CS2+3O2 --> CO2+2SO2
What is the volume of sulfur dioxide, in milliliters,produced when 27.9 mL O2 reacts with carbon disulfide
For gas problems like this you may take a shortcut and use volume as mols.
27.3 mL O2 x (2 mols SO2/3 mols O2) = ? mL SO2.
To find the volume of sulfur dioxide (SO2) produced, we first need to determine the balanced chemical equation for the reaction between O2 and carbon disulfide (CS2):
2CS2 + 5O2 → 2CO2 + 4SO2
The coefficients in the balanced equation tell us the ratio in which the reactants and products combine.
Now, let's calculate the volume of SO2 produced using the given information:
1. Convert the volume of O2 given (27.9 mL) to moles by using the ideal gas law (PV = nRT). The gas constant (R) is 0.0821 L ⋅ atm/mol ⋅ K, and the temperature (T) is usually assumed to be room temperature, which is 298 K. The pressure (P) is not given, so we can assume it is at standard atmospheric pressure, 1 atm.

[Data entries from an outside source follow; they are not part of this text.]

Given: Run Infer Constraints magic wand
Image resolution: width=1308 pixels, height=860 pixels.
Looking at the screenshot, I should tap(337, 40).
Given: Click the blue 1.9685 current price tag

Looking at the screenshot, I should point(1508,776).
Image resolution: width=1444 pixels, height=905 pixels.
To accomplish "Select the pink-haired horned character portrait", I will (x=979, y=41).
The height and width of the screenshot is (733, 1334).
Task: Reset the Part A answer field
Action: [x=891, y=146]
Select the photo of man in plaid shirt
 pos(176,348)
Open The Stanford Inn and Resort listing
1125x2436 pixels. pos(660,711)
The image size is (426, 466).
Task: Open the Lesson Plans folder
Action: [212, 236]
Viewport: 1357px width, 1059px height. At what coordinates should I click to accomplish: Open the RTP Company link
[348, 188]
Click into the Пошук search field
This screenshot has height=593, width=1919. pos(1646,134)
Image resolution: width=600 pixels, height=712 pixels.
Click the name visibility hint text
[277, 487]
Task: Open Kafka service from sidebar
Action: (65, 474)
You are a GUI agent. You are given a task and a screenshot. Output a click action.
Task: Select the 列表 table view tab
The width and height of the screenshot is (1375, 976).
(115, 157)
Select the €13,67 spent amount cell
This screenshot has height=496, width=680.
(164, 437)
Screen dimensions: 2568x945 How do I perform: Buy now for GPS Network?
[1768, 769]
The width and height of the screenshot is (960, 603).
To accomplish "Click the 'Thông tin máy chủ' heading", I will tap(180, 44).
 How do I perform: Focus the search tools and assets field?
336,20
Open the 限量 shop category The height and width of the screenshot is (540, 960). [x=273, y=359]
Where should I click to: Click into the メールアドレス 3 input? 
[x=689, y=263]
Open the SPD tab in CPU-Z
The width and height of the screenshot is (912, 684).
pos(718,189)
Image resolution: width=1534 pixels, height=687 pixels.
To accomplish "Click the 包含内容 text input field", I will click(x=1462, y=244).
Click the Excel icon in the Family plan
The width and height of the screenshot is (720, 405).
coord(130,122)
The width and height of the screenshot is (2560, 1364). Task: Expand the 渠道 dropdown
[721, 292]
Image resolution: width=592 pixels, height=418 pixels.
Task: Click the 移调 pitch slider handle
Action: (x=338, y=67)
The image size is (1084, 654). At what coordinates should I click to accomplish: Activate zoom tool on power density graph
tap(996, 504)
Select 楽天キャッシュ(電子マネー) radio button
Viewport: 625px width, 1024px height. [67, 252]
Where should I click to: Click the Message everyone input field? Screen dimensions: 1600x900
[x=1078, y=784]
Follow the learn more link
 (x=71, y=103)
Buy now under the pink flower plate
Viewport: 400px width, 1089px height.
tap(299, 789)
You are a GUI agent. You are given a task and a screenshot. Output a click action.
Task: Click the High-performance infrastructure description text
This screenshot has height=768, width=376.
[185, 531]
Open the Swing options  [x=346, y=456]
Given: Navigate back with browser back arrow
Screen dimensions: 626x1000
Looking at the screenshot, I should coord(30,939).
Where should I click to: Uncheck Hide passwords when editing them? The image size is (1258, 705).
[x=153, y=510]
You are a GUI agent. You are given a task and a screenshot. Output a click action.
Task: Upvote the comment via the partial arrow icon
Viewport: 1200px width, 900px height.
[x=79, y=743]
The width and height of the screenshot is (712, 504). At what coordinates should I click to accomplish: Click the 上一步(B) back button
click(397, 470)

Using the equation PV = nRT, we can rearrange it to solve for n (the number of moles):
n = (PV) / (RT)
n = (1 atm * 0.0279 L) / (0.0821 L ⋅ atm/mol ⋅ K * 298 K)
n ≈ 0.00119 mol
2. Now, using the balanced chemical equation, we can determine the moles of SO2 produced. According to the equation, 1 mol of O2 reacts to produce 4 mol of SO2.
Therefore, using the molar ratio, the number of moles of SO2 produced will be:
0.00119 mol O2 * (4 mol SO2 / 1 mol O2) = 0.00476 mol SO2
3. Finally, convert the moles of SO2 to volume using the ideal gas law:
V = nRT / P
V = (0.00476 mol * 0.0821 L ⋅ atm/mol ⋅ K * 298 K) / 1 atm
V ≈ 0.119 L
To convert liters to milliliters, multiply by 1000:
Volume of SO2 = 0.119 L * 1000 mL/L
Volume of SO2 ≈ 119 mL
Therefore, approximately 119 milliliters of sulfur dioxide will be produced when 27.9 mL of O2 reacts with carbon disulfide (CS2).
To determine the volume of sulfur dioxide (SO2) produced when 27.9 mL of O2 reacts with carbon disulfide (CS2), we first need to balance the chemical equation:
CS2 + 3O2 --> CO2 + 2SO2
The balanced equation shows that 3 moles of O2 react to produce 2 moles of SO2. Now we can use this ratio to find the volume of SO2 produced.
1 mole of any gas at standard temperature and pressure (STP) occupies 22.4 L (22,400 mL). Therefore, to convert moles to milliliters, we can use the ratio:
2 moles SO2 = 2 * 22,400 mL = 44,800 mL
Now we can set up a proportion:
(3 moles O2 / 27.9 mL O2) = (2 moles SO2 / x mL SO2)
Cross-multiplying, we get:
(3 moles O2) * (x mL SO2) = (27.9 mL O2) * (2 moles SO2)
3x = 55.8
Solving for x, we find:
x = 55.8 / 3
x ≈ 18.6 mL SO2
Therefore, approximately 18.6 mL of sulfur dioxide will be produced when 27.9 mL of O2 reacts with carbon disulfide.